== Segment start ==
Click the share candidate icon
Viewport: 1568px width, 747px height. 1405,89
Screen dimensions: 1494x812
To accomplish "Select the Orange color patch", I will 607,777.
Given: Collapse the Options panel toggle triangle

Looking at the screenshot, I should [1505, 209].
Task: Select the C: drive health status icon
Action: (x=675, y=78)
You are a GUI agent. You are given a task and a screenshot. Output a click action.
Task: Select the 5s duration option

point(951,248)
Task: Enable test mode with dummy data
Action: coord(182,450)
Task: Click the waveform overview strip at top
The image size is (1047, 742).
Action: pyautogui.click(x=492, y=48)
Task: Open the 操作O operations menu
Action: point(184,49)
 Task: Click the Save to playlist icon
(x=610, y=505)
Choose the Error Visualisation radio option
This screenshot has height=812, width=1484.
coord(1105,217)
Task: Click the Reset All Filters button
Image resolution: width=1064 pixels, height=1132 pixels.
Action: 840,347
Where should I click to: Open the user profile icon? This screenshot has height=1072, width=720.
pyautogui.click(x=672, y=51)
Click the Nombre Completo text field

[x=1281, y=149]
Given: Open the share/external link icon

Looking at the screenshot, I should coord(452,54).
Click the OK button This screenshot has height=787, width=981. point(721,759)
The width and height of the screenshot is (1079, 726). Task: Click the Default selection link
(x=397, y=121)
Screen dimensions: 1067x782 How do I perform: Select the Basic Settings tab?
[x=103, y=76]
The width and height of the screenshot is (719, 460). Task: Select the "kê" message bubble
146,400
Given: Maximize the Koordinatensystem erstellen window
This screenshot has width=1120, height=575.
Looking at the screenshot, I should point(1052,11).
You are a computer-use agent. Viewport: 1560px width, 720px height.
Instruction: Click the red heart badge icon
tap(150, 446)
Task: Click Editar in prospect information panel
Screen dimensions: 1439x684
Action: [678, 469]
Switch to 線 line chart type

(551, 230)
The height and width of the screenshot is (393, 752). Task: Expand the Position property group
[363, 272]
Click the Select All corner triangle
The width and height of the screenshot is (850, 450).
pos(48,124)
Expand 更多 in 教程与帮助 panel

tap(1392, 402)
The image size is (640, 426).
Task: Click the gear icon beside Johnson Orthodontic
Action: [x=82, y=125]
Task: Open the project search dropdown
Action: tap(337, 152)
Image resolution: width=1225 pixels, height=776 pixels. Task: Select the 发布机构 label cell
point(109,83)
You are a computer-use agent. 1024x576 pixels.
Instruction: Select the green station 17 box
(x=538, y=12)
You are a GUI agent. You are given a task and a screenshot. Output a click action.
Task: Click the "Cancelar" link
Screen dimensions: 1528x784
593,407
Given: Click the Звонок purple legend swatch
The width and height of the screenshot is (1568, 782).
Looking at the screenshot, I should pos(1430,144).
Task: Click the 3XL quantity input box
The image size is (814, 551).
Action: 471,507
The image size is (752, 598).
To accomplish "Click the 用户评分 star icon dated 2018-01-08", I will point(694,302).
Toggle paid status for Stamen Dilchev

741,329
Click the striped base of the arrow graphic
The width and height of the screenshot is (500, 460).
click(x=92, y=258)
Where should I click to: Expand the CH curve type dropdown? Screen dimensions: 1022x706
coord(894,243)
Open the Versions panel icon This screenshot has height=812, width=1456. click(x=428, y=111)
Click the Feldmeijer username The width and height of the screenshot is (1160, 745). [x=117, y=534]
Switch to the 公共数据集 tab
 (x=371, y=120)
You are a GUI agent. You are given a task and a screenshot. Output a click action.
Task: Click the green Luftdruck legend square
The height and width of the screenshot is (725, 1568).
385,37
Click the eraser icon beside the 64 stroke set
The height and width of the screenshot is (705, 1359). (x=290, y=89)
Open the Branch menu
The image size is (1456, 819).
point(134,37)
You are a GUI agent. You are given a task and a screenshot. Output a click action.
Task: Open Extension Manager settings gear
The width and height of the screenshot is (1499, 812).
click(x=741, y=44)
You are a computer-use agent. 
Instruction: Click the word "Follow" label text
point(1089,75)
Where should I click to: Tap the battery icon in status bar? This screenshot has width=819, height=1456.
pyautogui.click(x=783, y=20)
== Segment end ==
▸ Exercise objective: Lines that contain "computer" are the result; find them in the entries above and copy each one.

▸ Solution to this exercise:
You are a computer-use agent. Viewport: 1560px width, 720px height.
You are a computer-use agent. 1024x576 pixels.
You are a computer-use agent. 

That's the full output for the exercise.